Ron Paul announced Monday that his campaign will no longer spend money on presidential nominating contests due to lack of funds, effectively ending his campaign for the Republican nomination.

Paul wrote the following in an open letter to supporters:

Our campaign will continue to work in the state convention process. We will continue to take leadership positions, win delegates, and carry a strong message to the Republican National Convention that Liberty is the way of the future. Moving forward, however, we will no longer spend resources campaigning in primaries in states that have not yet voted. Doing so with any hope of success would take many tens of millions of dollars we simply do not have.

Paul, the only Republican presidential candidate actively campaigning against front-runner Mitt Romney, encouraged his supporters to continue their involvement in the presidential race as well as down-ballot races across the country, and to spread his message of lower spending and the protection of individual liberties. He stressed that he will continue working to win delegates.

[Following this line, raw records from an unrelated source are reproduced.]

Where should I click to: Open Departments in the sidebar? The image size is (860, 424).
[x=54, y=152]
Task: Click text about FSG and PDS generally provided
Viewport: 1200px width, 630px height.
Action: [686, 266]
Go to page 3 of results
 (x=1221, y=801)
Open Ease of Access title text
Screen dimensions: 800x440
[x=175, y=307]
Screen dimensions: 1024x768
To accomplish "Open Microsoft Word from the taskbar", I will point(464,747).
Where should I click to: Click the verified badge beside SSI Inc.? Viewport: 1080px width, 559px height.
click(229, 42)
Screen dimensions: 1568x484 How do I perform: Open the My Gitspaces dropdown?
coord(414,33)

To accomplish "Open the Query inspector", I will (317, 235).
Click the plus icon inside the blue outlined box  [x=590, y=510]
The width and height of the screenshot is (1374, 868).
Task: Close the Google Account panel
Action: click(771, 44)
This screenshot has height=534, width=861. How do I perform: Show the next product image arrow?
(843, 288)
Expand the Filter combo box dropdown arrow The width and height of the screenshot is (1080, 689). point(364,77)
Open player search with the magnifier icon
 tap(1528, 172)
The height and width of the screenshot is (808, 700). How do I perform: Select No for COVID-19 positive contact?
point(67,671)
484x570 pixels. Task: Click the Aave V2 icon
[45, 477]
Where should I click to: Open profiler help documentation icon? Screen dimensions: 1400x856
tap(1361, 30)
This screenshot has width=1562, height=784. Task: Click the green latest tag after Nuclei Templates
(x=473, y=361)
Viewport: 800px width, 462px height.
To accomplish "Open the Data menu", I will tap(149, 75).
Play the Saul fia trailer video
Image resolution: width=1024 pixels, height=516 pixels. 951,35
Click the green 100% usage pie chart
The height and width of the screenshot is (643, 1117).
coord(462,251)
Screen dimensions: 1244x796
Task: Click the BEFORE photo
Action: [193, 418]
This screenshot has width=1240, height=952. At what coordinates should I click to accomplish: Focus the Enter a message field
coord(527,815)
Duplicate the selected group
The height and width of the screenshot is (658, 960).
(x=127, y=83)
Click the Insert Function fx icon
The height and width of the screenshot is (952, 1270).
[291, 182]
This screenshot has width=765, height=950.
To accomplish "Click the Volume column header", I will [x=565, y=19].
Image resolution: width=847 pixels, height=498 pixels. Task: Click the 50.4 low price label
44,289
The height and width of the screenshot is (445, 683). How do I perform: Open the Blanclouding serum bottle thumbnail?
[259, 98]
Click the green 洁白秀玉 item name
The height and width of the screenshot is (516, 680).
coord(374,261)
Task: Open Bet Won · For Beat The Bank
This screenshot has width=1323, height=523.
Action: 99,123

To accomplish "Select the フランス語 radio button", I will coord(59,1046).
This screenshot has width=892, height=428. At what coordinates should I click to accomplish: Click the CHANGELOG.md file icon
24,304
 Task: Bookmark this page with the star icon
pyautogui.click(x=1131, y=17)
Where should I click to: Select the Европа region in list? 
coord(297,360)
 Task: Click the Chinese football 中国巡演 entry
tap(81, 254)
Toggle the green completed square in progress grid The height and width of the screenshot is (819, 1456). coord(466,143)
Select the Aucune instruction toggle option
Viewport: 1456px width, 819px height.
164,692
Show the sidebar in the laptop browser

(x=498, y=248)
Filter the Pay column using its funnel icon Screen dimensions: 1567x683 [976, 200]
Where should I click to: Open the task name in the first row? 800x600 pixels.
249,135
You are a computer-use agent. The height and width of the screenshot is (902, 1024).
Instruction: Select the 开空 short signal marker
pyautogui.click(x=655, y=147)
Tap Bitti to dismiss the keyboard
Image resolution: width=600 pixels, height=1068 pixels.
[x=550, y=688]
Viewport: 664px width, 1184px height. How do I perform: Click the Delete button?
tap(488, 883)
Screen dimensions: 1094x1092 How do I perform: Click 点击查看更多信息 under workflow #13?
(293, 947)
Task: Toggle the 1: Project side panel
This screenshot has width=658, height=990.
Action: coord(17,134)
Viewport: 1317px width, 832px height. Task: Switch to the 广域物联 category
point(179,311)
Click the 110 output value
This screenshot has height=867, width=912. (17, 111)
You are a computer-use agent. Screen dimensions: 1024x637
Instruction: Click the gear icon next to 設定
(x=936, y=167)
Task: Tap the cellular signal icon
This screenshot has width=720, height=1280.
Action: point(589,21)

"In the coming days, my campaign leadership will lay out to you our delegate strategy and what you can do to help, so please stay tuned," Paul wrote. He stopped short of an outright suspension, an option all of his fellow competitors (besides Romney) have chosen.

Two weeks ago, Paul and his supporters cheered Paul's delegate wins in Maine and Nevada. But as Yahoo News reported, those wins didn't necessarily move Paul any closer to winning his party's nomination.

Paul has long touted a strategy to rack up delegates as a way to become a part of this summer's convention process, absent an outright win.

Paul currently has 104 delegates and Romney has 966, according to the Associated Press.

In recent weeks, Paul supporters have been increasingly vocal in their attacks on establishment Republicans, accusing them of employing "dirty tricks" to benefit Romney over Paul.

Paul's campaign attempted to quash the most recent attack Sunday by defending the Republican National Committee and Chairman Reince Priebus against accusations the party is violating Rule 11, which bans favoritism, by creating a joint fundraising committee with Romney in April.

Paul campaign chairman Jesse Benton reconfirmed in a statement Sunday that the Paul campaign was also invited by the RNC to set up a joint committee and declined.

"The RNC offered to set up a joint fundraising committee with the Paul campaign and were very clear that if Dr. Paul became the nominee, the Victory Operation would be behind him 100 percent," Benton said. "They also were clear that they would hold off if our campaign objected. I gave my full consent for the RNC to move forward."